I now have a lectureship, as part of which I am continuing to work on this topic: indeed, this has become the focus of my current research.


 I think that there are two consequences of the research project published in this BMC Cancer paper that stand out to me.

 Firstly, for me this work began as part of the PhD project of my then graduate student, Agnes Stefansdottir. Agnes is the first of my PhD students with whom I have then gone on to collaborate as they have gained research independence, in this case with Agnes starting a Lectureship at the University of Edinburgh. Watching the careers of previous PhD students develop in the years after graduation is always very fulfilling, one of the highlights being a supervisor. Continuing to work with that person as has happened here, and doing so on a topic that has stemmed from that PhD project has been particularly rewarding.

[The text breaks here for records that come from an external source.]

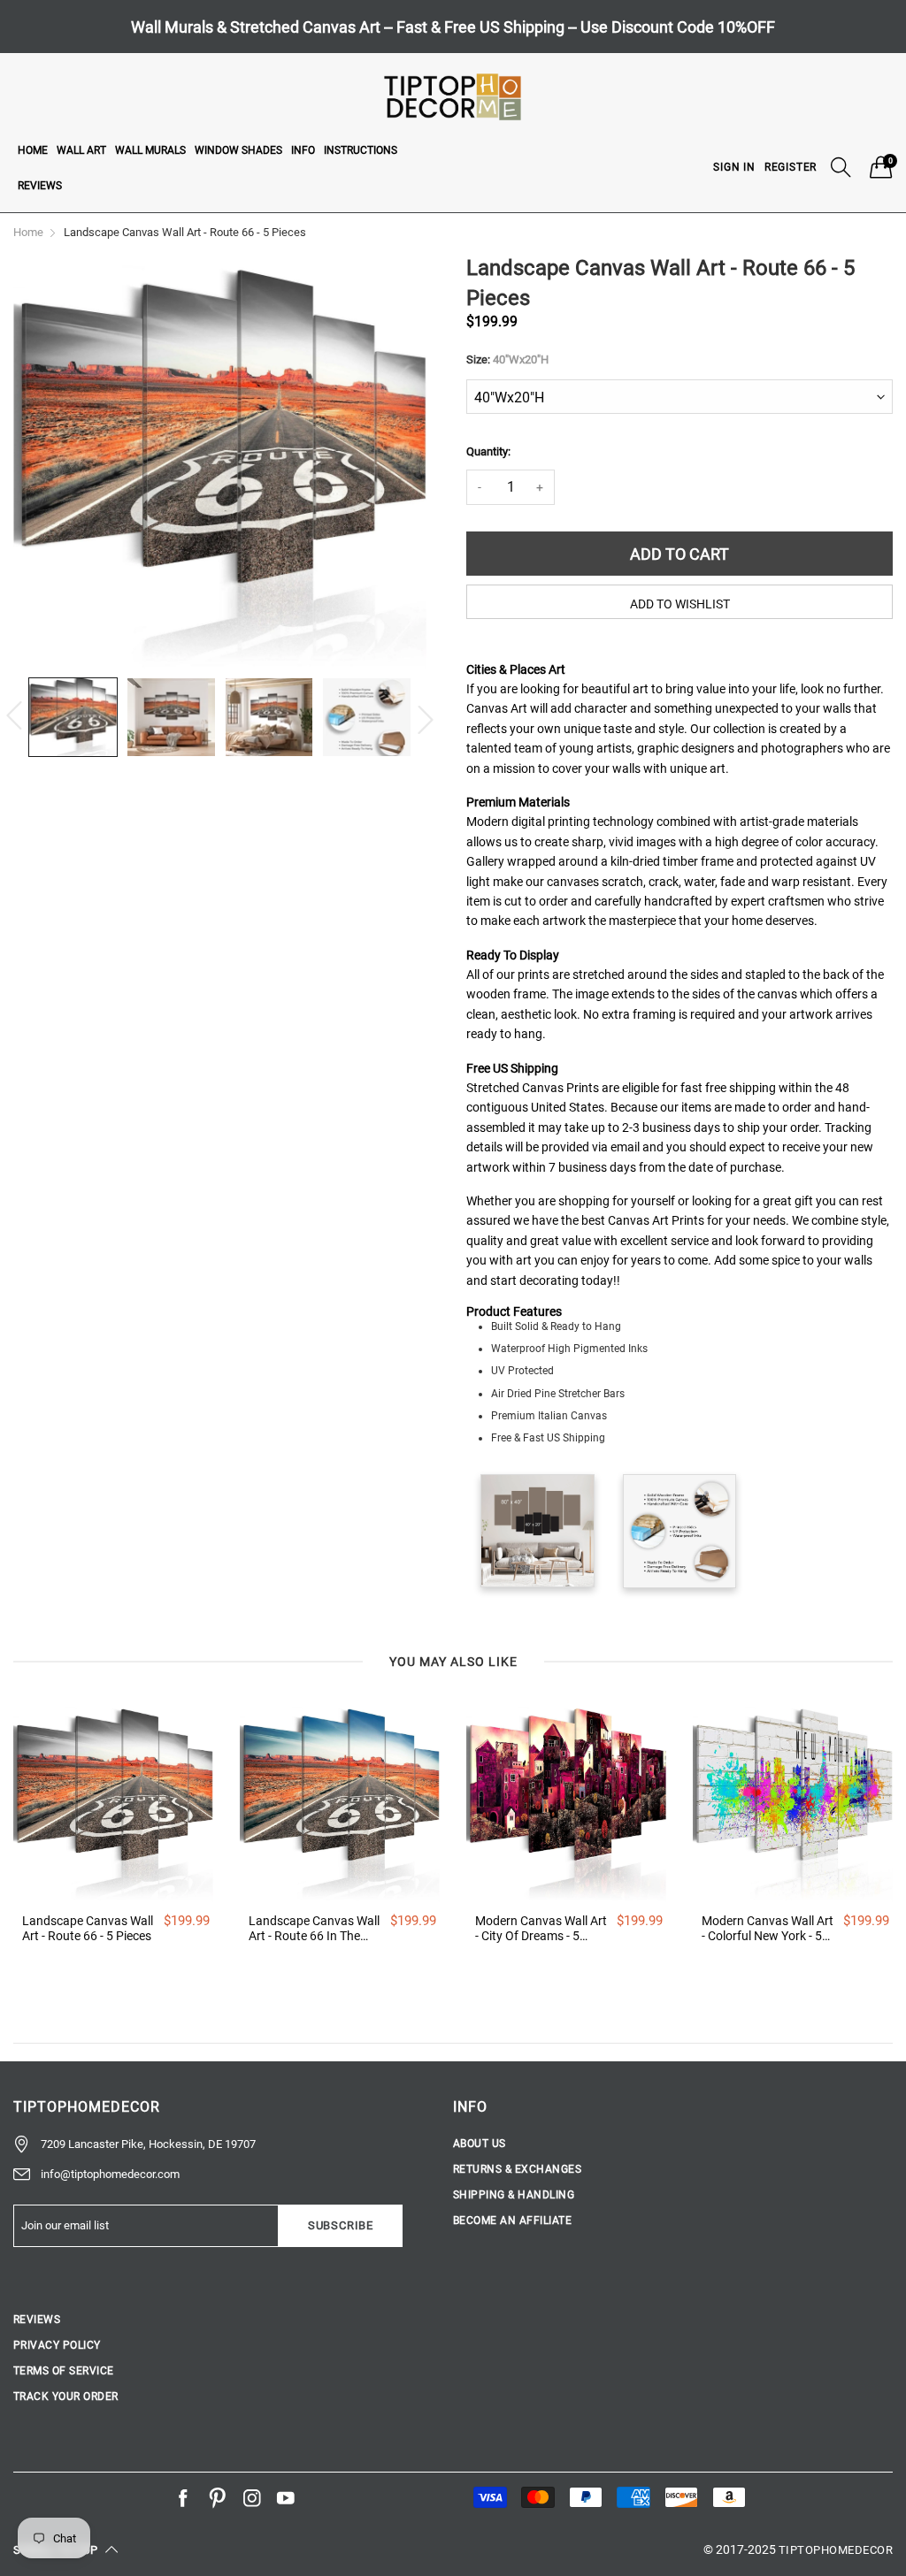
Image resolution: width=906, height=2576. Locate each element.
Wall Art (81, 150)
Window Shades (238, 150)
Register (790, 167)
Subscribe (340, 2225)
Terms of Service (63, 2371)
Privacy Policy (57, 2345)
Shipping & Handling (513, 2195)
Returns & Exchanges (517, 2169)
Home (33, 150)
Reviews (40, 186)
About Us (479, 2143)
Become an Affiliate (512, 2220)
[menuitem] (32, 149)
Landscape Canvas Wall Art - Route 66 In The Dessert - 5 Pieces (314, 1929)
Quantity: (488, 451)
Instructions (360, 150)
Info (303, 150)
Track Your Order (66, 2396)
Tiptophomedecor (836, 2550)
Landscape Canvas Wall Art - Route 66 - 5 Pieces (87, 1928)
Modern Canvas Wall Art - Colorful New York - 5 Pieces (767, 1929)
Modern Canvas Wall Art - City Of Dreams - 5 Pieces (541, 1929)
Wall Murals (150, 150)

Secondly, despite the fact that the need to administer chemotherapy treatment to pregnant women is, luckily, uncommon – estimates are that this will only happen in around one in a thousand pregnancies – I have been surprised to find that there have been a couple of occasions where I have met people with a personal link to this situation. Probably because the topic has not gained much general attention until recently, people caught up in this situation are particularly keen to discuss what the ramifications might be, and what it might be helpful to do. This very much brings the research topic to life, powerfully highlighting the need for the work to continue.



Since the publication of our BMC Cancer paper, we have both been very pleased to see that the importance of this topic is gaining increasing recognition. One result of this is that we now have links with other scientists and with clinicians who work with pregnant cancer patients, leading to us becoming part of a collaboration of research groups across Europe.